[Start of DATA ROWS]

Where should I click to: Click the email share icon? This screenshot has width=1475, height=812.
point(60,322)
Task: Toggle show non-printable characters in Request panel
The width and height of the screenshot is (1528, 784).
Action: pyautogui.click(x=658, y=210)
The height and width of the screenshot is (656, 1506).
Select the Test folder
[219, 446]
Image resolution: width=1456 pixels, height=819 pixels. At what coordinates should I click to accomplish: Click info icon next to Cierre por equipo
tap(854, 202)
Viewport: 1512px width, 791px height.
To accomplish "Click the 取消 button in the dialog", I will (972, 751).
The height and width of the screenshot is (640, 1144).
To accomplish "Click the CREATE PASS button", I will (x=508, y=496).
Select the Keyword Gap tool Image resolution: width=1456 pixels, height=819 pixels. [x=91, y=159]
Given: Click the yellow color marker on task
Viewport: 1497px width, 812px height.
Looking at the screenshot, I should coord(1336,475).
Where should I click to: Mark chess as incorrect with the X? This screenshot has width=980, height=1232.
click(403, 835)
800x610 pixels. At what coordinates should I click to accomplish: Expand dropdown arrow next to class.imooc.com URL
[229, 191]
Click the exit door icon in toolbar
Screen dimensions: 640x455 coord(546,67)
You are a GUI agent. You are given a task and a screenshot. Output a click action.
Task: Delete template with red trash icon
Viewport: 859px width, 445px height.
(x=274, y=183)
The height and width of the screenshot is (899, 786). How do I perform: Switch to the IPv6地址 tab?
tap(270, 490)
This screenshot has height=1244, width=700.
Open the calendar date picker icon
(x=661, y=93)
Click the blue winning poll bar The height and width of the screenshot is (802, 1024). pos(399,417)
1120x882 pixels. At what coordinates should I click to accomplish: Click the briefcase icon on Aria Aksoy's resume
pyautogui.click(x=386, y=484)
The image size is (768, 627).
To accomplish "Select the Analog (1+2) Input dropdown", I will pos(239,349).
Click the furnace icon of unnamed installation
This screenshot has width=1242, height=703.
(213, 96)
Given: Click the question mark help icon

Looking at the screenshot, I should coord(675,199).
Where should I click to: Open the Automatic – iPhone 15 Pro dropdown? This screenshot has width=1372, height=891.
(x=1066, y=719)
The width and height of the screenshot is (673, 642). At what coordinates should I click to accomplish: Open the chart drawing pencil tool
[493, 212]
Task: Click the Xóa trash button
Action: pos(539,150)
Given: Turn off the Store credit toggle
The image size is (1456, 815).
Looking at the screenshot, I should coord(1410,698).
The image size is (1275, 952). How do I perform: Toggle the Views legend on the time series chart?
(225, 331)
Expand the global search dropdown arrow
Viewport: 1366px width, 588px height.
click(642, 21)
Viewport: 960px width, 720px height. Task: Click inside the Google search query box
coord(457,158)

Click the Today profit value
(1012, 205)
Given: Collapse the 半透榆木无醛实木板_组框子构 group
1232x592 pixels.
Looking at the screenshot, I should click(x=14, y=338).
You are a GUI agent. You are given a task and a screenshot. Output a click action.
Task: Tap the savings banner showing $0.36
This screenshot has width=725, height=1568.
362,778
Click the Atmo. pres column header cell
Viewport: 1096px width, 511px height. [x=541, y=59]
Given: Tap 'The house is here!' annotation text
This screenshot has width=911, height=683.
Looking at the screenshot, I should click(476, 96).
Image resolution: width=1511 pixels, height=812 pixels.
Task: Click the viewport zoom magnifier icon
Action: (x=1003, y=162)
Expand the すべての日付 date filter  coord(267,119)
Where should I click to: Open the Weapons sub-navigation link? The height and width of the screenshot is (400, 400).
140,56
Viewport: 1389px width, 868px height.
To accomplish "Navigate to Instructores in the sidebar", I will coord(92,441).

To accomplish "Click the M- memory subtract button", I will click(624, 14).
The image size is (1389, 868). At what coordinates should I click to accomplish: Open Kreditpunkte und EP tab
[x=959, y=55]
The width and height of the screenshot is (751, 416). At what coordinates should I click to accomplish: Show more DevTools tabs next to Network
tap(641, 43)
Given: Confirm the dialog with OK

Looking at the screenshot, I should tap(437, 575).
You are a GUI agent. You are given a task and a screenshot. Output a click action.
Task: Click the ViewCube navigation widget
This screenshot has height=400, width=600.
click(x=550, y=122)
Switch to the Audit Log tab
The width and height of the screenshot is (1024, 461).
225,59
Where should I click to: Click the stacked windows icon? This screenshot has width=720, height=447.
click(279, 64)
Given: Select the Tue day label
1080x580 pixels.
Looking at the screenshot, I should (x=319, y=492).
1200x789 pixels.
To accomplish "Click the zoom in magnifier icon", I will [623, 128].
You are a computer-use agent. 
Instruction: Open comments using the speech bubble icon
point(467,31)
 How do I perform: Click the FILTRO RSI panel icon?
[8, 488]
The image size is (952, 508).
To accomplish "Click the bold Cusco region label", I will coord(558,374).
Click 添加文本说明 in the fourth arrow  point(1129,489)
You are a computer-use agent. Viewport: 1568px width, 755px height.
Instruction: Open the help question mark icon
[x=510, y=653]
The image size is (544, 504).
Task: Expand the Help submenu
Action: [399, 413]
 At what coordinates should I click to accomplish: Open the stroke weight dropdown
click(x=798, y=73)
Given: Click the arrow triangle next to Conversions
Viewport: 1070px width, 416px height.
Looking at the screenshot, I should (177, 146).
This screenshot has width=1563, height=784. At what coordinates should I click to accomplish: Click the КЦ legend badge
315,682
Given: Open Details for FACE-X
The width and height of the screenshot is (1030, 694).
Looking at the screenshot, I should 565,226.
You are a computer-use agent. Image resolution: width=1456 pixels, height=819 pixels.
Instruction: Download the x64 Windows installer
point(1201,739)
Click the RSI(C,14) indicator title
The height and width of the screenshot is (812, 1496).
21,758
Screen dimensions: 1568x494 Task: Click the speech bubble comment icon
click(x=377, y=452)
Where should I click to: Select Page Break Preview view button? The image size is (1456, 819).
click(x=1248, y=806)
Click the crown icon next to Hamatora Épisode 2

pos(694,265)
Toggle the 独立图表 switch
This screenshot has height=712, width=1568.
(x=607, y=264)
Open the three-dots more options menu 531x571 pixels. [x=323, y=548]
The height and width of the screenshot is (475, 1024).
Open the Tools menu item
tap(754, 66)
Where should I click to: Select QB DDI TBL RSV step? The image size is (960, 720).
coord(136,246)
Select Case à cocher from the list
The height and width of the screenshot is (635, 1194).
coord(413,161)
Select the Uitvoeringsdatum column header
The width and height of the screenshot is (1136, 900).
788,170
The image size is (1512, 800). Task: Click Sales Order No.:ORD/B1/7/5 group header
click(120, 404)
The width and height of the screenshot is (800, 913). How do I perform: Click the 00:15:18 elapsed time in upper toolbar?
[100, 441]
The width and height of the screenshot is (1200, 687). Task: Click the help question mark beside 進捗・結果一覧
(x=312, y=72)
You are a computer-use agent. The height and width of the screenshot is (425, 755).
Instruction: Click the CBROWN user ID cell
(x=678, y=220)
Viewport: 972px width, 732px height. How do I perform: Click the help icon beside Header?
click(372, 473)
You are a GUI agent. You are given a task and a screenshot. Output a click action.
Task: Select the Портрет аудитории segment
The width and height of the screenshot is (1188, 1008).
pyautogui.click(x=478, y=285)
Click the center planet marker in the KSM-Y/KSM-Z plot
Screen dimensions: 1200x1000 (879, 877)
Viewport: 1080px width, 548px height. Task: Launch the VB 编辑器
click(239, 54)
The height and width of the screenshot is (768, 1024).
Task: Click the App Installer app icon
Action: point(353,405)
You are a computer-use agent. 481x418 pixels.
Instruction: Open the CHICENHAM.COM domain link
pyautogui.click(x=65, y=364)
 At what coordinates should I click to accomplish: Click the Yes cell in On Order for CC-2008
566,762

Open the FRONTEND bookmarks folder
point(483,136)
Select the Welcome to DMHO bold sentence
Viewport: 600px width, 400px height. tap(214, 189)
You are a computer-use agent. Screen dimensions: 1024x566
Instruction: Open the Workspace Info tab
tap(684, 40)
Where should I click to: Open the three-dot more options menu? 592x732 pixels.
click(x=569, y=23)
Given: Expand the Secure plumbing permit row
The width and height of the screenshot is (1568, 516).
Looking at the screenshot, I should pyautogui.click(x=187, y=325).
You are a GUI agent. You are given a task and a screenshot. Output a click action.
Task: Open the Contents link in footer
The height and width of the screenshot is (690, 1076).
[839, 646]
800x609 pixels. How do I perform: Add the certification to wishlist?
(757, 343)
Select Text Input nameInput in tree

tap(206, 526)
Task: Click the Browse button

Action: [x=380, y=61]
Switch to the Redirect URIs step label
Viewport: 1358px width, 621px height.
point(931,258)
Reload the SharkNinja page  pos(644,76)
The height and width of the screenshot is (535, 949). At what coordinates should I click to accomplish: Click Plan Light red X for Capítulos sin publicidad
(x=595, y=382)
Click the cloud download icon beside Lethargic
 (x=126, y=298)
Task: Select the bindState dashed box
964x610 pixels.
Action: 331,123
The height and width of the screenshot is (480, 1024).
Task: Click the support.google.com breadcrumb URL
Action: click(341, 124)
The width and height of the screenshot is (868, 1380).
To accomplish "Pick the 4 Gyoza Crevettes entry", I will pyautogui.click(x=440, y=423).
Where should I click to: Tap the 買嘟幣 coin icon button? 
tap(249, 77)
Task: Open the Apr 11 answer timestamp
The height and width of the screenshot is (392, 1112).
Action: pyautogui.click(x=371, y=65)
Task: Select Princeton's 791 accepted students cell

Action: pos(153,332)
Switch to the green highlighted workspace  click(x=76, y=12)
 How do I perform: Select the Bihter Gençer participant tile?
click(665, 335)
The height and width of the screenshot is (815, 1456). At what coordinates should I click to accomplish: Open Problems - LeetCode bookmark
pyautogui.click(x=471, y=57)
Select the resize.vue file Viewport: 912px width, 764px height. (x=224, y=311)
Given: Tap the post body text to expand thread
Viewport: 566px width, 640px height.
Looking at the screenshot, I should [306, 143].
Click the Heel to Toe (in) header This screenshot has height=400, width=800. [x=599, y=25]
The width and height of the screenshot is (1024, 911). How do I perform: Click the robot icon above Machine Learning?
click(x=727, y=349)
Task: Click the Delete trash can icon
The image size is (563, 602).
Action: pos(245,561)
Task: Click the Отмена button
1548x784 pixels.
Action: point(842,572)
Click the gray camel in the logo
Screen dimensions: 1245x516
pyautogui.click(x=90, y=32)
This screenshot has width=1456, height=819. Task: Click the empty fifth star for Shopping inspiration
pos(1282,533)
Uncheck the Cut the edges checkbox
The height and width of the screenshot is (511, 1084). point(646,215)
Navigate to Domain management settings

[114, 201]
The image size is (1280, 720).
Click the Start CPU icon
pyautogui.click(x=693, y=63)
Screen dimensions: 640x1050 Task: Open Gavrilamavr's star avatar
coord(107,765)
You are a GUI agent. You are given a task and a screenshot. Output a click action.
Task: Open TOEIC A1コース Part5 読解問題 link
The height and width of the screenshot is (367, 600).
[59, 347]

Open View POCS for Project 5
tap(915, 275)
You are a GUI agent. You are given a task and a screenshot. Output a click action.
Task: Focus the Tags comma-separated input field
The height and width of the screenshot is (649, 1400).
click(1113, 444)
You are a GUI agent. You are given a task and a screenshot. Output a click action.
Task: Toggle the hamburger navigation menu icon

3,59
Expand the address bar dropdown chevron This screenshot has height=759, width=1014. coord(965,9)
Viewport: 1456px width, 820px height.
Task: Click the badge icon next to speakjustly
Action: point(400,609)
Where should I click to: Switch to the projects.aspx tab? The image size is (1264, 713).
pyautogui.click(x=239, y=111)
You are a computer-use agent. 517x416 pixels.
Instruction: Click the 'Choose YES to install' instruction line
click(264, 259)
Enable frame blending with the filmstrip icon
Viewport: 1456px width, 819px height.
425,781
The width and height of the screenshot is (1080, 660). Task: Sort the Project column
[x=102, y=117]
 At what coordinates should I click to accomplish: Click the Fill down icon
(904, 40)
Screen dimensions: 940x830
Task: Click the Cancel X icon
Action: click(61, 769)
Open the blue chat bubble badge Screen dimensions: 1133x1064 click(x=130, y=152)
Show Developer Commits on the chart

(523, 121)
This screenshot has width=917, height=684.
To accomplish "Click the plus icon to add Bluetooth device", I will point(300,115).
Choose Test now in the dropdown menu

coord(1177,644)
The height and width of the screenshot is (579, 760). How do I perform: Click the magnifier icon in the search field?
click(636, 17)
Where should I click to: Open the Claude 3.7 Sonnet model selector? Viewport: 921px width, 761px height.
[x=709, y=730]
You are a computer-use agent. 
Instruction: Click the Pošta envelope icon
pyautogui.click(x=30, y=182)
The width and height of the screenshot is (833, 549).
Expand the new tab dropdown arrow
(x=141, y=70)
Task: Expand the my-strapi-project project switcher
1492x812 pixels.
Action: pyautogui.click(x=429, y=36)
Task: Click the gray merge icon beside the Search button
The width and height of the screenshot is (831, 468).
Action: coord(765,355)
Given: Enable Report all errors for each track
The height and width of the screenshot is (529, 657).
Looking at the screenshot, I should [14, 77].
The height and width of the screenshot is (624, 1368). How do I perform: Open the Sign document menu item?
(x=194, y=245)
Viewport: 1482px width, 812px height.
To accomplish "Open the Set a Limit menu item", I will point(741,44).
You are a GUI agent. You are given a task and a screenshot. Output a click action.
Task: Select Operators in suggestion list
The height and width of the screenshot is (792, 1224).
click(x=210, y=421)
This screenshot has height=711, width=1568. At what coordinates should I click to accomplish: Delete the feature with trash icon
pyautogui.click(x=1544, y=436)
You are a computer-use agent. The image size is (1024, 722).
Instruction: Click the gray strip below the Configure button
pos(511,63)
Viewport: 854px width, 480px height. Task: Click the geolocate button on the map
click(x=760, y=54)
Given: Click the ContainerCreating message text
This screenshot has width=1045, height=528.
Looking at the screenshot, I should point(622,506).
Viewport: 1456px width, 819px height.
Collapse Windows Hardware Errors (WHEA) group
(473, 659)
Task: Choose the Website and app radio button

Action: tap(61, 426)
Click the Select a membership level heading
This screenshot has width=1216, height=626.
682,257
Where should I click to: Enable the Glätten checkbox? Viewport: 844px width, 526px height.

[End of DATA ROWS]

**GIVEN INSTRUCTION**
Return each line of the rows above that contains the word "with", copying every such line in full.

**EXPECTED OUTPUT**
Where should I click to: Mark chess as incorrect with the X? This screenshot has width=980, height=1232.
Task: Delete template with red trash icon
Given: Confirm the dialog with OK
Enable frame blending with the filmstrip icon
This screenshot has height=711, width=1568. At what coordinates should I click to accomplish: Delete the feature with trash icon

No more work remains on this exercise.